が。謎の女性はエリザベスさんのことなど視界の外のように、
「ああ、そうだね。あたし達がその場にいなかった以上、想像でしか話せねぇんだから、疑わしいのはそうだろうよ──だがな」
と、言葉を並べる。
それは、エリザベスさんではなく、国王に向けての言葉だった。
「こいつは、使えるかもしれねぇぜ」
「…………」
じっ、と。
国王と、いまだ名前も知らない女性が、目を合わせている。
なにか──お互いに感じ取っているものでもあるんだろうか。国王と女性の関係も知らない僕には、その間に交錯しているであろう思惑など、想像すら出来なかった。

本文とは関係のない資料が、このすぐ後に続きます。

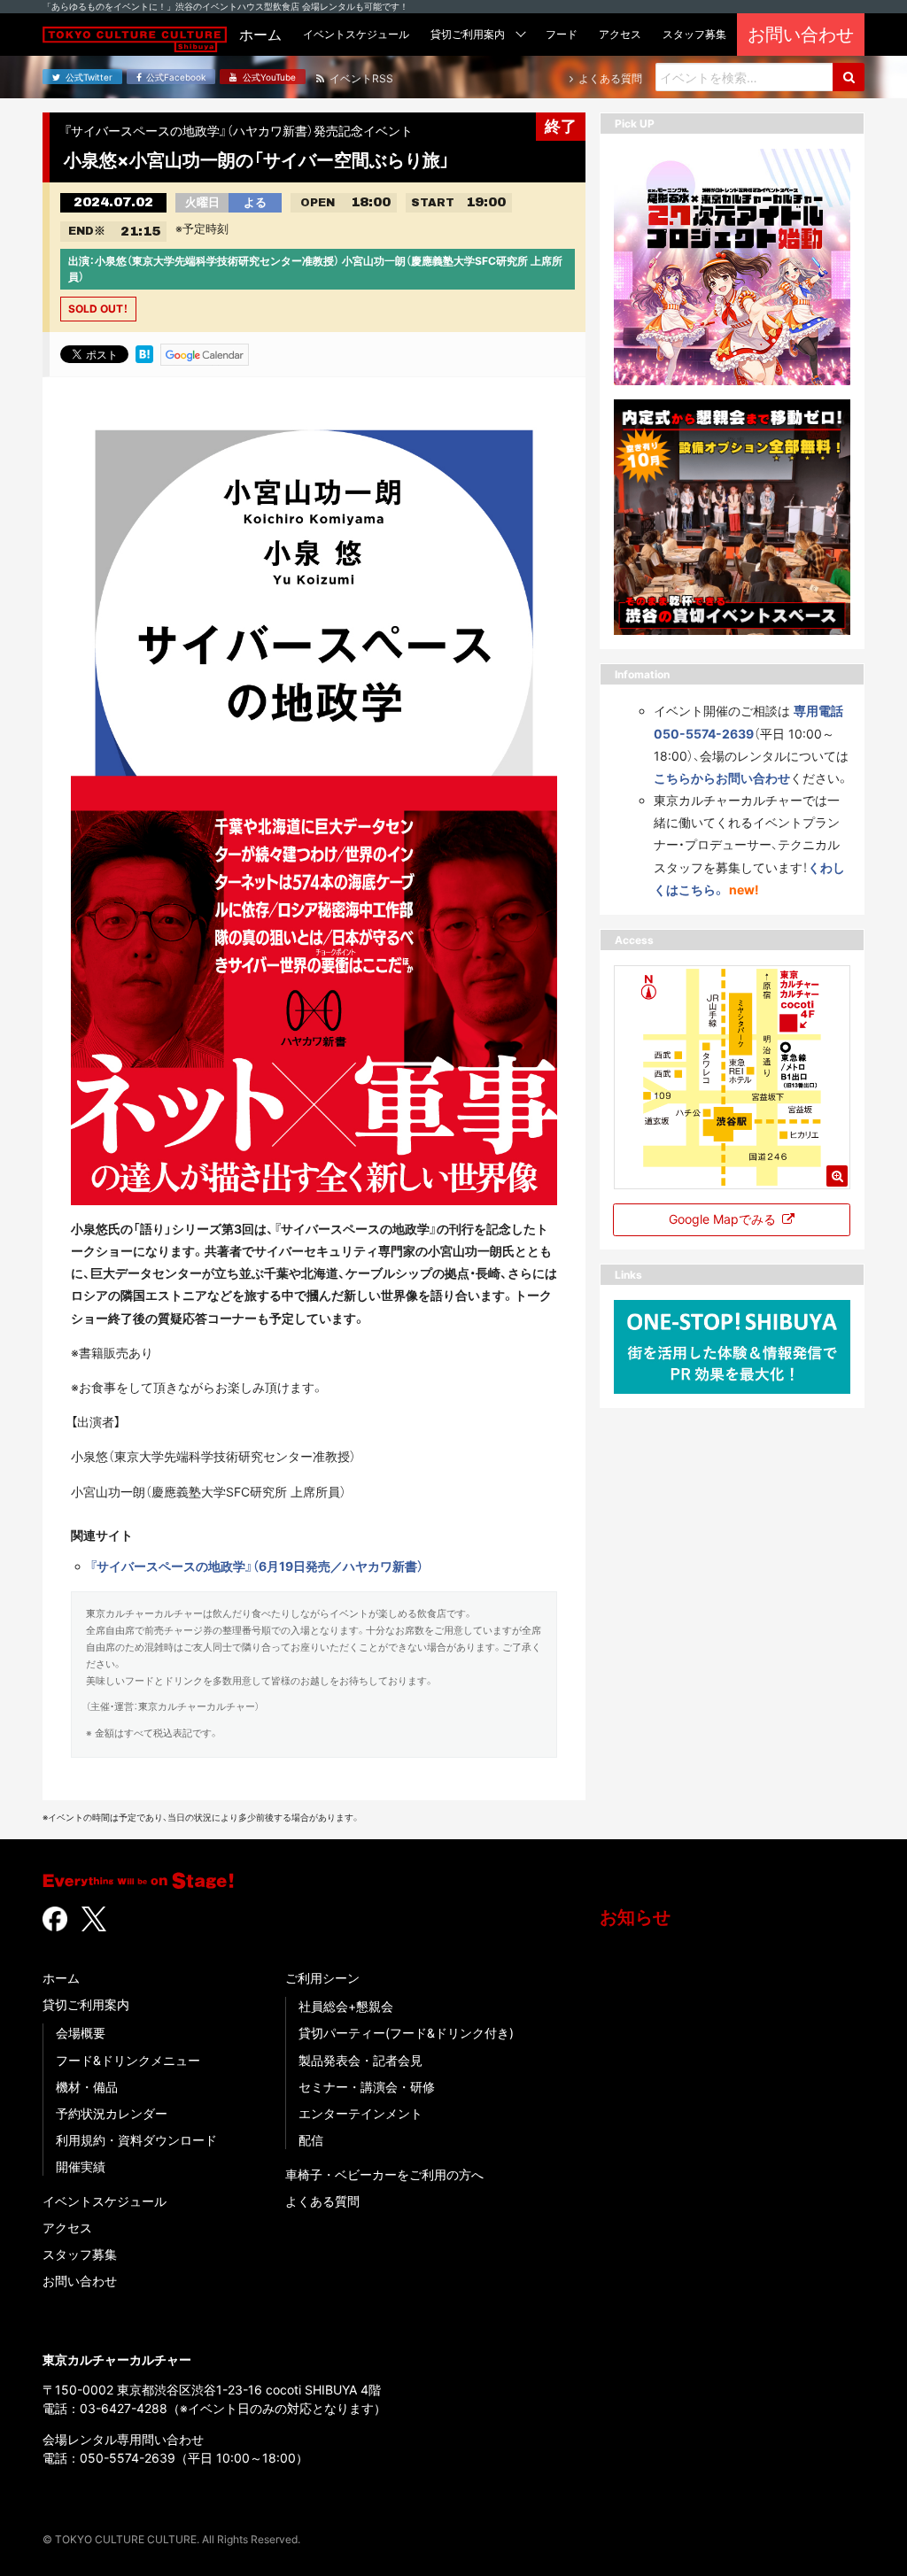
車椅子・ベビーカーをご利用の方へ (384, 2174)
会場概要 (80, 2032)
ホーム (61, 1977)
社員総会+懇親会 (345, 2006)
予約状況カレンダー (111, 2113)
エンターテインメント (360, 2113)
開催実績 (80, 2166)
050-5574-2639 (127, 2457)
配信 (310, 2139)
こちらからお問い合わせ (722, 777)
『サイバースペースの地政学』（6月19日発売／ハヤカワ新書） (256, 1566)
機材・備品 (87, 2086)
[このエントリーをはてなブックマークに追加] (144, 353)
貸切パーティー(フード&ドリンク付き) (406, 2032)
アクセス (67, 2227)
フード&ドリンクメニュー (128, 2060)
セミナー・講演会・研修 (366, 2086)
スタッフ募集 (80, 2254)
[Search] (848, 77)
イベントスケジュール (105, 2201)
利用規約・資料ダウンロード (136, 2139)
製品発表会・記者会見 (360, 2060)
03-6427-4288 (123, 2408)
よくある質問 (322, 2201)
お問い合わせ (80, 2280)
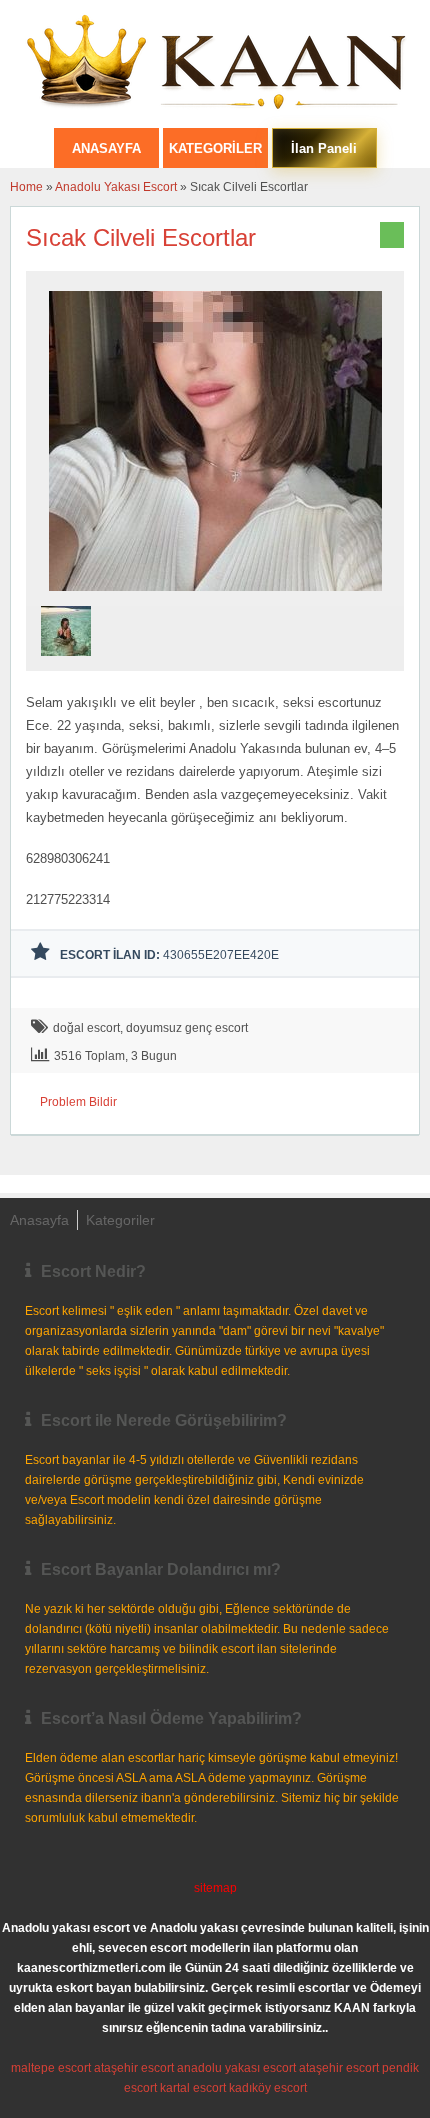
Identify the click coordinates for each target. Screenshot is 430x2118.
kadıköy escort (268, 2088)
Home (26, 187)
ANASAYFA (106, 148)
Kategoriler (215, 148)
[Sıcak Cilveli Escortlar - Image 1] (68, 662)
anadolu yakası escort (236, 2068)
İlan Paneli (324, 148)
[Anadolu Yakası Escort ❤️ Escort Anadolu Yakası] (215, 64)
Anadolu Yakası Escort (116, 187)
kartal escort (193, 2088)
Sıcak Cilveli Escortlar (141, 237)
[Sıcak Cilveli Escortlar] (215, 597)
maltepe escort (51, 2068)
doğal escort (86, 1028)
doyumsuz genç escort (187, 1028)
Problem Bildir (78, 1102)
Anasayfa (39, 1220)
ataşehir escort (134, 2068)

「……なるほどのぅ。お主がここまで出張ってきたのは、それが理由か」
「あたしが動く時は、いつでもそれだけが理由さ」
「…………エリザベス」
トール王は謎の女性から目を切って、エリザベスさんを向いた。
「っ、はい、なんでしょう?」国王に呼びかけられたエリザベスさんは、国王を向き、すぐに返事を返した。「死刑ならば、やはり、予定通りに──」
「この二人を客室に案内してやれ。そこから先は任せる」
「……はい?」
エリザベスさんからそんな、素っ頓狂な声が出た。
数瞬。時間が止まる。そんな錯覚を得る。それから、エリザベスさんが戻ってきた。
「……はぁ⁉ いや、トール様、良いんですか⁉」
「よい。ソラ君に関しては不問とする」
え?
今──今、なんと言った?
不問──って言ったのか?
「……な、そんな」
エリザベスさんの口から、息が漏れる。多分、僕も同じような顔をしているだろう。
不問って──どういうことだ?
エリザベスさんも、僕も、おそらく国王も。
この場の誰も予想していなかったであろう、こんな状況で。
「くっくっくっくっ」
この謎の女性だけは、大胆不適に笑っていた。